Text shown:
Neighbourhood houses have stepped up to help refugees get vital support and feel connected to their new communities. Here's what they do.
Ghfran Alkour and her family came to Canada from Syria as refugees. With help from the staff, volunteers, and partner organizations from Mount Pleasant Neighbourhood House they received essential support services and a sense of community.

When you walk through the doors of a neighbourhood house you are met with a buzz of action and activity, hear the sounds of a lively diverse community, smell the welcoming warm spices of communal meals, and have a sense that you belong.

Neighbourhood houses are special places throughout the Lower Mainland, where neighbours create a welcoming, safe and comfortable space for all members of the community. They are especially important to newcomers. 

In January 2016, Ghfran Alkour arrived in Canada with her husband and their six children after leaving their home in Darraa, Syria as refugees. Coming by way of Jordan, Ghfran and her children—who ranged in age from infant to late teens ages one to 17—arrived in Vancouver without familial ties, English fluency, or connections to community. 

“Everything was very new to us and looked scary as we didn't know much about the country and we didn't have relatives here to help us,” shares Ghfran. “None of us spoke English so we didn't know how to communicate with others and ask for assistance if we needed help.”

Ghfran Alkour's daughter in Vancouver.  Photo courtesy Association of Neighbourhood Houses

Soon after Ghfran arrived in Vancouver, she was connected to Sherifa Azaab, a Settlement Worker at Mount Pleasant Neighbourhood House.

Sherifa and her colleagues assist newcomers to settle into their communities by providing direct services of information, referrals, advocacy and orientation for families through the process of settlement. They also provide a welcoming and supportive presence in a time of intense uncertainty. According to Ghfran, Sherifa’s most important role of all was the deep connections she helped the family make to their new neighbourhood.

“Mount Pleasant Neighbourhood House was the first place my family and I went to when we faced challenges, and even now after living here for five years, it still plays a key role in our life,” says Ghfran.

Dataset entries
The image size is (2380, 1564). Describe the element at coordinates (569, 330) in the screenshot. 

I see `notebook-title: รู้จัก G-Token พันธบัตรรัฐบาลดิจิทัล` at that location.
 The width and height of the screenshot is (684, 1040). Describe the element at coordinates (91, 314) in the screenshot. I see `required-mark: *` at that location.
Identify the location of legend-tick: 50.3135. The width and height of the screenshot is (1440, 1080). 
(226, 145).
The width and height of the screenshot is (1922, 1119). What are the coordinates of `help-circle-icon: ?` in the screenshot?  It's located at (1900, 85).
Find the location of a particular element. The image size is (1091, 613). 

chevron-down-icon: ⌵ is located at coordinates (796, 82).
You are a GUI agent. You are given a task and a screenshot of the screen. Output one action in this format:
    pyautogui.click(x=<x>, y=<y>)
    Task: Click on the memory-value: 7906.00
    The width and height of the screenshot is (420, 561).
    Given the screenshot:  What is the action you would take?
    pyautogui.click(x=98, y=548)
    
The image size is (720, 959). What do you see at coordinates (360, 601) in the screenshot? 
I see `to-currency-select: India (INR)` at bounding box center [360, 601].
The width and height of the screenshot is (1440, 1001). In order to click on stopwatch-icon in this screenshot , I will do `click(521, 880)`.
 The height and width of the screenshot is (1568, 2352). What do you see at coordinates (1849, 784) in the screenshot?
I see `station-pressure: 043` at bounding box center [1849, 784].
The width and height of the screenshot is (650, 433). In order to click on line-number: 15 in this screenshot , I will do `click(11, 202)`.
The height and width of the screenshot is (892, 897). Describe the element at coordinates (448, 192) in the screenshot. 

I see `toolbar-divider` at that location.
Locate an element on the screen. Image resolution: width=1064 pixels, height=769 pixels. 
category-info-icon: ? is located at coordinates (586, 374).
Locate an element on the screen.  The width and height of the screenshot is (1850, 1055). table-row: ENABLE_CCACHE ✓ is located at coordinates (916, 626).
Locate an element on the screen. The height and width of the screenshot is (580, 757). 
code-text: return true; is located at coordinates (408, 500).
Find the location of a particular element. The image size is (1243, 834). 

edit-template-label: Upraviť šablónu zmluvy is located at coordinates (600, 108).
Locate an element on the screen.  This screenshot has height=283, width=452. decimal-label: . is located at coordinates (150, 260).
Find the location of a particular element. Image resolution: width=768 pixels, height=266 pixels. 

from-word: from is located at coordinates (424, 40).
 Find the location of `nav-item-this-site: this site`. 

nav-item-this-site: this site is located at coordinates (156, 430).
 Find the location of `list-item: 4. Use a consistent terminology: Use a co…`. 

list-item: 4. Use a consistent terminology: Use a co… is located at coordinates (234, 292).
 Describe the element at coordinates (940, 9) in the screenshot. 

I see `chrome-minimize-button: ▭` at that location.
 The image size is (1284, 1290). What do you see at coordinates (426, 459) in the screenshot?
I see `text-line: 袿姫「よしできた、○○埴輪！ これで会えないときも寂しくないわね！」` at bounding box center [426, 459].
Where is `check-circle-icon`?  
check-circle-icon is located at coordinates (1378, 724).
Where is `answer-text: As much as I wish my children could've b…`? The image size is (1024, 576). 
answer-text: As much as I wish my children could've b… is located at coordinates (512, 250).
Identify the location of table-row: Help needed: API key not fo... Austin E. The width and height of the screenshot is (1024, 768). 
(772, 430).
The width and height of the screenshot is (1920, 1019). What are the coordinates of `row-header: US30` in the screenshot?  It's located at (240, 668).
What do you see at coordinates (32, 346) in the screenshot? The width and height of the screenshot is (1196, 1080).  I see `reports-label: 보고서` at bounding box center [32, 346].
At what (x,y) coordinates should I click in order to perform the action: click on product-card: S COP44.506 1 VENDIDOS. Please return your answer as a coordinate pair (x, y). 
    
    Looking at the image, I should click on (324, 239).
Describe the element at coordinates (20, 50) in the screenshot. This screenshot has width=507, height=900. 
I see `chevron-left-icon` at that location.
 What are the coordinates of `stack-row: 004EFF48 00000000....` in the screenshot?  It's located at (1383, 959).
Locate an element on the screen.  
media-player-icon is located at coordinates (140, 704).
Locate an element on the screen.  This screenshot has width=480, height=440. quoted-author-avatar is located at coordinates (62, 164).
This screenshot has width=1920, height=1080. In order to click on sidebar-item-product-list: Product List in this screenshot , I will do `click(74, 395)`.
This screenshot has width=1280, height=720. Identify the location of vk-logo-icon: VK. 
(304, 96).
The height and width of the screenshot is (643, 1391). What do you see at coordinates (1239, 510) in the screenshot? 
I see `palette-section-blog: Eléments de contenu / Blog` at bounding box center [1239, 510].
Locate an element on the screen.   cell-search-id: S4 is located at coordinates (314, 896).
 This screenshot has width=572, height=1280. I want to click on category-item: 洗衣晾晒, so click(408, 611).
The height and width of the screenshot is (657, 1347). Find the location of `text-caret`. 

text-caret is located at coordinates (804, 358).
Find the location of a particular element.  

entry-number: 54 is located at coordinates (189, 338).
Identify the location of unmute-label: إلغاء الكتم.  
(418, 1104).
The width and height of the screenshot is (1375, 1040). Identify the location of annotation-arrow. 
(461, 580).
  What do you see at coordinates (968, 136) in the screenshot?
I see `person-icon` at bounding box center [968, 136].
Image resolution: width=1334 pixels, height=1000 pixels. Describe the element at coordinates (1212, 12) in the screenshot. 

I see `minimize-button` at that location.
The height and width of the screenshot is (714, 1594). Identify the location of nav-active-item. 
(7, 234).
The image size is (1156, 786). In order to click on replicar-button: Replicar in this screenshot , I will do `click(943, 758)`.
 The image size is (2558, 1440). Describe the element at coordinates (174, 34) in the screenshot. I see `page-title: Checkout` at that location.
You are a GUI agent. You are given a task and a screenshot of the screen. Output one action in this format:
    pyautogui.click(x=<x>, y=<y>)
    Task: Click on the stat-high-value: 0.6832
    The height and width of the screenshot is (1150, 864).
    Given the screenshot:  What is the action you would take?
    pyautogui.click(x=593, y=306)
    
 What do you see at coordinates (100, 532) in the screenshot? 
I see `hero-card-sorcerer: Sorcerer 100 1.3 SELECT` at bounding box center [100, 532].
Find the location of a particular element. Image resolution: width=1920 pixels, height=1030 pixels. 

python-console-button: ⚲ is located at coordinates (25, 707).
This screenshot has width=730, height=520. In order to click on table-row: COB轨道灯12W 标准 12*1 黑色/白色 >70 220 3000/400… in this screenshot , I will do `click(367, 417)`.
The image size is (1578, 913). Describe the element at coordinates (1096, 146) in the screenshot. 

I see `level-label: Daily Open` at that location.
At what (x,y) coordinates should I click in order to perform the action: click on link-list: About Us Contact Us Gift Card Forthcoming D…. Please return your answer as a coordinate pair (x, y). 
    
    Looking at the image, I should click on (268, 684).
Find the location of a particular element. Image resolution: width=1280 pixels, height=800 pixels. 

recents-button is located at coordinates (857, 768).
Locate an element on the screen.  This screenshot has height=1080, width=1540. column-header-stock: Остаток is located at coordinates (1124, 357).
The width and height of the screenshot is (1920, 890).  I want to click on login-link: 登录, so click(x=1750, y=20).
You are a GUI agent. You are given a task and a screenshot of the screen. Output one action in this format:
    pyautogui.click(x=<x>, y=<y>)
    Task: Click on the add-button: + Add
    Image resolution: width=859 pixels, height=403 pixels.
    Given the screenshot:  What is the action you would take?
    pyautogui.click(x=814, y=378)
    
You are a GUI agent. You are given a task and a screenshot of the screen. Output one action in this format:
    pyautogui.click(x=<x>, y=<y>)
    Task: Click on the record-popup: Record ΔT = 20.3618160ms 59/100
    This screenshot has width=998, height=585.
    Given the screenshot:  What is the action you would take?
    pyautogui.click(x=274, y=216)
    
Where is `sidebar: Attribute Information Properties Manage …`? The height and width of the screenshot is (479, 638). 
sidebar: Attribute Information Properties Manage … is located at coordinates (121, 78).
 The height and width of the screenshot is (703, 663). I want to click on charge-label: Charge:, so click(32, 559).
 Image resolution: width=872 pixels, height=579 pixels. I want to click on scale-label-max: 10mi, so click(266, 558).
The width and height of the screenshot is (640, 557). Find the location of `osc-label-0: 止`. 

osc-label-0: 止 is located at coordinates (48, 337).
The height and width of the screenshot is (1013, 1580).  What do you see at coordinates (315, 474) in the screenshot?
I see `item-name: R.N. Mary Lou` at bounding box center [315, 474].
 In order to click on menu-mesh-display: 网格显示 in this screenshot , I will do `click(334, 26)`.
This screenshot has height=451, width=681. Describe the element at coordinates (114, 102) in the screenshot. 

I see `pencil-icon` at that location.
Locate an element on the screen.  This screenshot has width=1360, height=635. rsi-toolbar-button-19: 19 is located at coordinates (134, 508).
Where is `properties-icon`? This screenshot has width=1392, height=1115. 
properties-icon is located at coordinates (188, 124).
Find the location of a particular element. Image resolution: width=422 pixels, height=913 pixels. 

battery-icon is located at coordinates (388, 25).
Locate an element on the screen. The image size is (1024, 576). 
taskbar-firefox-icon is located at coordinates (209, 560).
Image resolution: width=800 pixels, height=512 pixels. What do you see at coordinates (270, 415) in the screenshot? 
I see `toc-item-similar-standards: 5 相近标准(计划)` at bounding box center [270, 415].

Tasks for this exercise:
(a) Output the passage from the text about neighbourhood houses and refugees word for word, from "Sherifa and her" up to and including "their new neighbourhood.".
(b) Return the dataset entries from the line with "The height and width of the screenshot is (643, 1391)." up to and including the line with "The image size is (2558, 1440).", unchanged.

Completed exercise:
(a)
Sherifa and her colleagues assist newcomers to settle into their communities by providing direct services of information, referrals, advocacy and orientation for families through the process of settlement. They also provide a welcoming and supportive presence in a time of intense uncertainty. According to Ghfran, Sherifa’s most important role of all was the deep connections she helped the family make to their new neighbourhood.

(b)
The height and width of the screenshot is (643, 1391). What do you see at coordinates (1239, 510) in the screenshot? 
I see `palette-section-blog: Eléments de contenu / Blog` at bounding box center [1239, 510].
Locate an element on the screen.   cell-search-id: S4 is located at coordinates (314, 896).
 This screenshot has width=572, height=1280. I want to click on category-item: 洗衣晾晒, so click(408, 611).
The height and width of the screenshot is (657, 1347). Find the location of `text-caret`. 

text-caret is located at coordinates (804, 358).
Find the location of a particular element.  

entry-number: 54 is located at coordinates (189, 338).
Identify the location of unmute-label: إلغاء الكتم.  
(418, 1104).
The width and height of the screenshot is (1375, 1040). Identify the location of annotation-arrow. 
(461, 580).
  What do you see at coordinates (968, 136) in the screenshot?
I see `person-icon` at bounding box center [968, 136].
Image resolution: width=1334 pixels, height=1000 pixels. Describe the element at coordinates (1212, 12) in the screenshot. 

I see `minimize-button` at that location.
The height and width of the screenshot is (714, 1594). Identify the location of nav-active-item. 
(7, 234).
The image size is (1156, 786). In order to click on replicar-button: Replicar in this screenshot , I will do `click(943, 758)`.
 The image size is (2558, 1440). Describe the element at coordinates (174, 34) in the screenshot. I see `page-title: Checkout` at that location.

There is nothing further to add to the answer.